Antes de que San Gregorio despierte, Alma se escabulle por los recovecos de la casa chica, sale y atraviesa la arboleda. La pasión enardecida en sus venas mestizas apaga cualquier atisbo de prudencia. Todo en ella pide verlo, sentirlo una vez más, escucharlo pronunciar las ardientes palabras que la hacen tocar el cielo. Atraviesa la puerta principal, esquivando en un descuido la celosa mirada del portero. Para cuando consigue llegar al sitio acordado, una lánguida mañana de nublado cielo baña el horizonte y los campos. En el viejo y seco pozo no encuentra más que soledad y decide darle tiempo al hombre que le ha robado la voluntad. Nerviosa camina de un lado a otro, pisando la misma tierra una y otra vez.

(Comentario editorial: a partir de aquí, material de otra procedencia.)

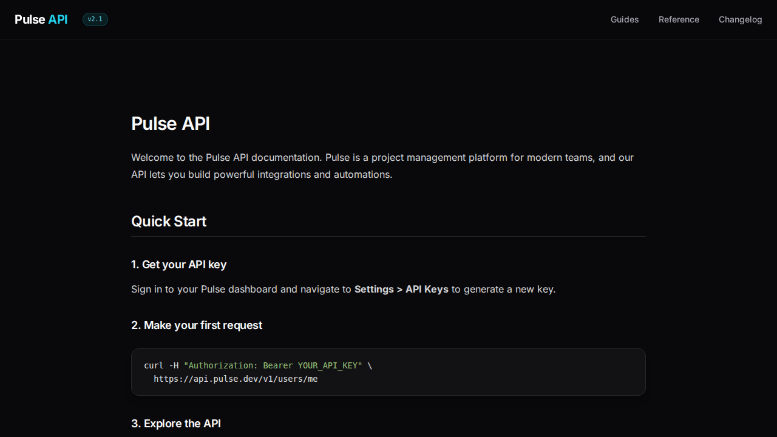Click the v2.1 version badge
This screenshot has width=777, height=437.
95,19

¿Qué le dirá? ¿La besará o querrá algo más? «No» se responde, para algo más la habría llevado a la habitación como ya lo hizo antes. Es un caballero y lo que quiera tomar de ella lo tomará en una blanda cama y no en el burdo terreno de un desierto paraje. Intenta conservar la calma, hasta que un sobresalto la perturba al escuchar el casi imperceptible sonido de unos pasos que se acercan. Voltea entusiasmada a la dirección en dónde busca verlo aparecer, pero quien se asoma por los arbustos que circundan la zona no es quién espera. Por el contrario, es la viva imagen de la traición, el grotesco rufián que se atrevió a disparar contra su padrino. Las piernas se le paralizan, la ira y el miedo se le entremezclan, aturdiendo su mente. No atina a correr ni gritar, suspiros de indecisión que le costarán caro. La presencia de Félix significa una sola cosa: peligro, latente y más cercano de lo que quisiera.